Many education promises captured in the Jubilee manifesto are yet to be reviewed, among them the plan to increase the transition rate from primary to secondary schools to 90 per cent, since a national exam is yet to be written under the new administration’s watch. Currently, the transition rate stands at 74 per cent.

Deputy President William Ruto says this plan will be achieved by “expanding the number of post-secondary places to give fresh secondary school graduates tertiary qualifications”.

Government secondary schools will admit half of the students from public primary schools while boarding schools in pastoralist areas will be increased to keep as many children as possible in class.

Bright students from poor backgrounds will benefit from a government-funded scholarship scheme that will see them get free admissions to the best schools, says the Jubilee government, while a business bursary scheme will be established and private companies encouraged to contribute to the kitty through tax incentives.

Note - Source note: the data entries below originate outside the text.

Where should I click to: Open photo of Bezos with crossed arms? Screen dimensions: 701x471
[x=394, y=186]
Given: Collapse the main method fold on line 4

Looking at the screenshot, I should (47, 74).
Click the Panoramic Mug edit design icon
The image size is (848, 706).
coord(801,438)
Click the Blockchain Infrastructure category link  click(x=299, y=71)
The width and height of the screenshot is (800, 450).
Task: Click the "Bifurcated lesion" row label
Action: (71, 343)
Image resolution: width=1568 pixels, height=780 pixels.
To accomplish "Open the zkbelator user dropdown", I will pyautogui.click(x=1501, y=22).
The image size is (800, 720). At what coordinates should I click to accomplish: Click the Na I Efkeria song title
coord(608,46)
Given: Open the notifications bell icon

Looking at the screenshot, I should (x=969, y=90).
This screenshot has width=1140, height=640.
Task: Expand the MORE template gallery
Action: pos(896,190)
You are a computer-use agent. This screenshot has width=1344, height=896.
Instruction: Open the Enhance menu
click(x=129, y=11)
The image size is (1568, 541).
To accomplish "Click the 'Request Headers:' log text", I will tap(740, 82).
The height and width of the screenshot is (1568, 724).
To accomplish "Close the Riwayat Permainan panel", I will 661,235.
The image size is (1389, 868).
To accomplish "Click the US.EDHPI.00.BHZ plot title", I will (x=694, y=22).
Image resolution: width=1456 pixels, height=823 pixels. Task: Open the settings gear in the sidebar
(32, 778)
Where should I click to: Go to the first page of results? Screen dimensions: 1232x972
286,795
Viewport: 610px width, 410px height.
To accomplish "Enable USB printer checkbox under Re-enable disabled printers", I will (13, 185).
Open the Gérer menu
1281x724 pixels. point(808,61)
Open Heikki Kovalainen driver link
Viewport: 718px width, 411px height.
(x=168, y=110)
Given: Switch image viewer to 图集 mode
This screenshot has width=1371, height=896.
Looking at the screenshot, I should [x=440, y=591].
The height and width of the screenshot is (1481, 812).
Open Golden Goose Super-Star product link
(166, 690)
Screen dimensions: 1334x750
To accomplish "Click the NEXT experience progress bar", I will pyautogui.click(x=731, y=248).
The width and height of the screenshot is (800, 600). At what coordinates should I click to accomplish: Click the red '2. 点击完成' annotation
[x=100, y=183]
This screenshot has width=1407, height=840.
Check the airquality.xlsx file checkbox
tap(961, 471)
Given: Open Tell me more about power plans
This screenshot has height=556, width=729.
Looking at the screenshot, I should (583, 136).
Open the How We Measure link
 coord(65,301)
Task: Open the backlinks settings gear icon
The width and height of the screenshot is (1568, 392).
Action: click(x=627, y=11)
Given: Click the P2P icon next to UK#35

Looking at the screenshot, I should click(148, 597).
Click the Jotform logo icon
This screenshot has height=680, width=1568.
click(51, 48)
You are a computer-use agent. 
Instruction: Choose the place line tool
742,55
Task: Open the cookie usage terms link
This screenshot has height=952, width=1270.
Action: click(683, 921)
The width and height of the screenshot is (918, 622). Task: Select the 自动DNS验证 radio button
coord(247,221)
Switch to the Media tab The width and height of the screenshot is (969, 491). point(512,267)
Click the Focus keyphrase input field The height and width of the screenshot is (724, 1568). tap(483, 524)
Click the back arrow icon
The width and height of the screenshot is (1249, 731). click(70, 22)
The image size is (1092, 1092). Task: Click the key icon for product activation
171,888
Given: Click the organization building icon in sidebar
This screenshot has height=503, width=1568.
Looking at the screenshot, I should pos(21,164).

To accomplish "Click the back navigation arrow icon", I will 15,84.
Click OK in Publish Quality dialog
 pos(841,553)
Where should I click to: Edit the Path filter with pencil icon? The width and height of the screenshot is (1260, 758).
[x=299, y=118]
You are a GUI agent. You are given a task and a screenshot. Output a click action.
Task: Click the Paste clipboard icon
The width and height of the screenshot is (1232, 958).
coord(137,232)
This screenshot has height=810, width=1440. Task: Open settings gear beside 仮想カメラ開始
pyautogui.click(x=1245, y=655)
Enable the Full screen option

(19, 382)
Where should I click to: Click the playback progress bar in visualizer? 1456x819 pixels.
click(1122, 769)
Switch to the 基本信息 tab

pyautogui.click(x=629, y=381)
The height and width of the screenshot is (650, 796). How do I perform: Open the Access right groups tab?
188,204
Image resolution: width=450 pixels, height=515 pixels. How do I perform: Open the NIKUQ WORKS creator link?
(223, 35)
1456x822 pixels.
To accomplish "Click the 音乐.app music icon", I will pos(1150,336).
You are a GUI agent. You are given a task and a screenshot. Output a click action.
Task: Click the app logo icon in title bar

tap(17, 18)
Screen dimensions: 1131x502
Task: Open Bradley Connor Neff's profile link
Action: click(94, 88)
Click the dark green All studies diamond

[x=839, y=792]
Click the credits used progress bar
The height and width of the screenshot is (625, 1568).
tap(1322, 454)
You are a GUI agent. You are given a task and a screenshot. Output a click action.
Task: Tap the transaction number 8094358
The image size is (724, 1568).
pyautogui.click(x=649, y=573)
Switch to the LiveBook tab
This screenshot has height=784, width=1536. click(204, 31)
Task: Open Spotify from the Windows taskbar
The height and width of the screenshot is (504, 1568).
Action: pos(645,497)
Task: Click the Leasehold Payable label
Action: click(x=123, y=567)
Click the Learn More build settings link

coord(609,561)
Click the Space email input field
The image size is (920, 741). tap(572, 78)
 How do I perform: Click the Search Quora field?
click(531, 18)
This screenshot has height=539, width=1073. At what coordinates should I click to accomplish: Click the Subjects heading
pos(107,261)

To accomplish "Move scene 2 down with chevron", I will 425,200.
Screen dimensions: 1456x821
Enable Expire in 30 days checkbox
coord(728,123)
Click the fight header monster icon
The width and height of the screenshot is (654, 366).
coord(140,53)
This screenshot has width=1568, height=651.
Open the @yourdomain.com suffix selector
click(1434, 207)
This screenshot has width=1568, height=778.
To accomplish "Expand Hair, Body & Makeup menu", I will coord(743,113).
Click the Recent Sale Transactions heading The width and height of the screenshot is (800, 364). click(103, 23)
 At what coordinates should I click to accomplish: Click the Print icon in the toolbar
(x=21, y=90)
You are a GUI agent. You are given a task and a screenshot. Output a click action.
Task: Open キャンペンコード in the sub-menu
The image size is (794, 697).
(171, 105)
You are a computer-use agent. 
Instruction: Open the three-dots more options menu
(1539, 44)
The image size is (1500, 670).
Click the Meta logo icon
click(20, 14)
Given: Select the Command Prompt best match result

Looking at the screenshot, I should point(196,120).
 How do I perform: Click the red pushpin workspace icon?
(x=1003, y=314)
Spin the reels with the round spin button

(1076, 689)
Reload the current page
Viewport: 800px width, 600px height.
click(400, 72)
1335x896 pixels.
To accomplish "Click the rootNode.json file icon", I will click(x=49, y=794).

Private investors will also be given incentives to set up more schools that will increase the chances to post-primary institutions.

Institutes of technology

At the university level, the Jubilee government plans to reverse the elevation of mid-level colleges into fully-fledged universities.

Already, Mr Ruto has noted that money has been factored in the current budget to set up an institute of technology in each of the 47 counties.

More than 30 mid-level colleges have so far been elevated to university-college status, most of them under the Kibaki regime, and are awaiting further elevation to fully-fledged universities as it is envisaged in the First Sessional Paper on Education (2005).

But the elevation of the colleges will be shelved and, instead, the government will open new vocational technical institutes in each constituency.

Jubilee has pledged to sponsor qualified students through university, with a one-year work commitment in return, and also introduce free milk for all learners. None of these, though, has been actualised.